Here are all the products used:









So, with the "man-box" deployed and the first dry weekend in over a month forecast, I set to work. Sorry there are no before and during pictures, I was keen to get on with the job, plus we all know what a dirty car looks like!

Method was:
Wheels sprayed with Wheel Cleaner, left to dwell for a minute then agitated with the wheel brush, making sure to get right to the back of the wheel. I'd done this a few times before since I got it as it looked like the previous owner had never cleaned them properly.
Rinse wheels and the rest of the car with the hose pipe.
Wash using 2BM, MF noodle mitt and Bodywork Shampoo Conditioner. Go over the faces of the alloys again with the mitt.
Scrub tyres with brush and shampoo mix.
Rinse again.
Dry with MF towel.
Dry tyres with MF cloth.
Apply Instant Tyre Shine with the same tyre brush, spraying lightly on the tyre then spreading and working in with the brush. Left for a while then excess removed with MF cloth.
Apply SRP with foam applicator all over car
Start buffing where I started so the cure time was about 30 minutes all around.
Apply EGP with cotton applicator, in long strokes all over the car. Also applied to the alloys.
Buff off EGP with MF cloth where I started, so about another 30 minute cure time (not enough I now realise).

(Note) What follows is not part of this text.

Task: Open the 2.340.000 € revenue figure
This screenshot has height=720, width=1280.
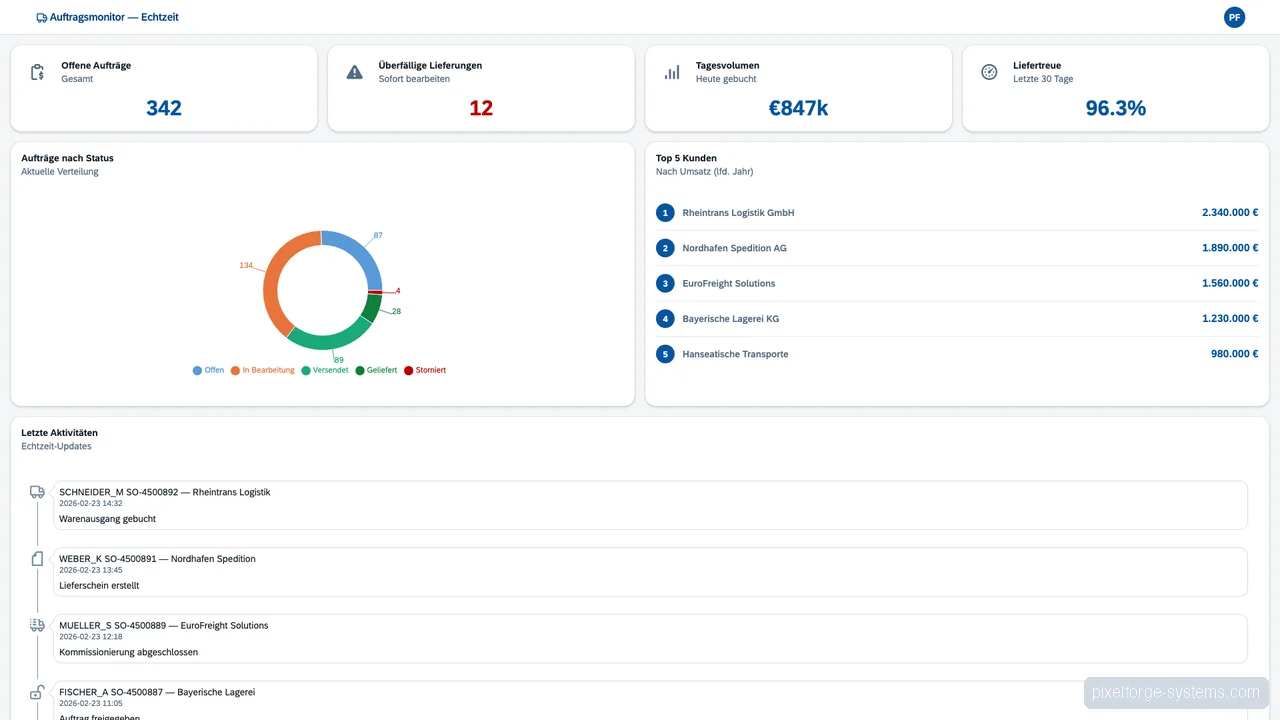Action: [x=1230, y=212]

It was at this point last weekend, about 2/3 of the way around buffing the EGP off, that the rain started. I didn't get chance to finish the job last weekend so it had to wait until today. However, I did get to see some nice beading the next morning:










Repeated the wash process, did the wheels and tyre dressing again. I couldn't be bothered to redo the EGP, so went over it all with Aqua Wax which I must say was fantastic to use and I love the smell. Finished off the glass with Fast Glass inside and out (also a great product) leaving this:


























































The chrome exhaust has come out ok, but I think I need some metal polish to make it stand out more:

















































You can just see my partners car, the black MGF to the right of this shot. I'll be doing her car next time:









































Particularly pleased with how the alloy has come out in this pic, lovely fleck:









Nice flecking all over the bodywork too:









Things to do:
Clay. The roof feels a little bit rough in particular and given the state of the wheels when I bought this car I think the previous owner has only ever washed it.
Iron and tar removal. There are a few tar spots on the wheels and lower panels that I couldn't remove with what I've got. I'm sure the wheels would benefit from some Iron-X too.
Machine polish. There are very few swirl marks that I could see and the SRP seems to have done a good job in covering up what was there. I'd be booking this in with a professional to do.
Wheel refurb. One of the wheels has some fairly bad kerbing from the previous owner, another has some of the lacquer coming away. Again a job for a professional.

If you've made it this far, thanks for looking and hope you enjoyed.


----------



## DMH-01 (Mar 29, 2011)

Looks tidy mate, good job.


----------



## bigslippy (Sep 19, 2010)

Great job there on a cracking motor:thumb:


----------



## jonny2112 (Apr 6, 2010)

Very nice indeed. Good work!


----------



## pee (Apr 6, 2009)

Nice work


----------



## vince007 (Sep 12, 2009)

Very nice job there mate


----------



## austrom1 (Aug 25, 2011)

Tidy work fella, doesn't have to be exotic.

You already have the MG for that (biased ZR owner!)


----------



## simonpj145 (May 7, 2007)

Great finish, silver is so hard to work on, really deep shine.


----------



## Trip tdi (Sep 3, 2008)

simonpj145 said:


> Great finish, silver is so hard to work on, really deep shine.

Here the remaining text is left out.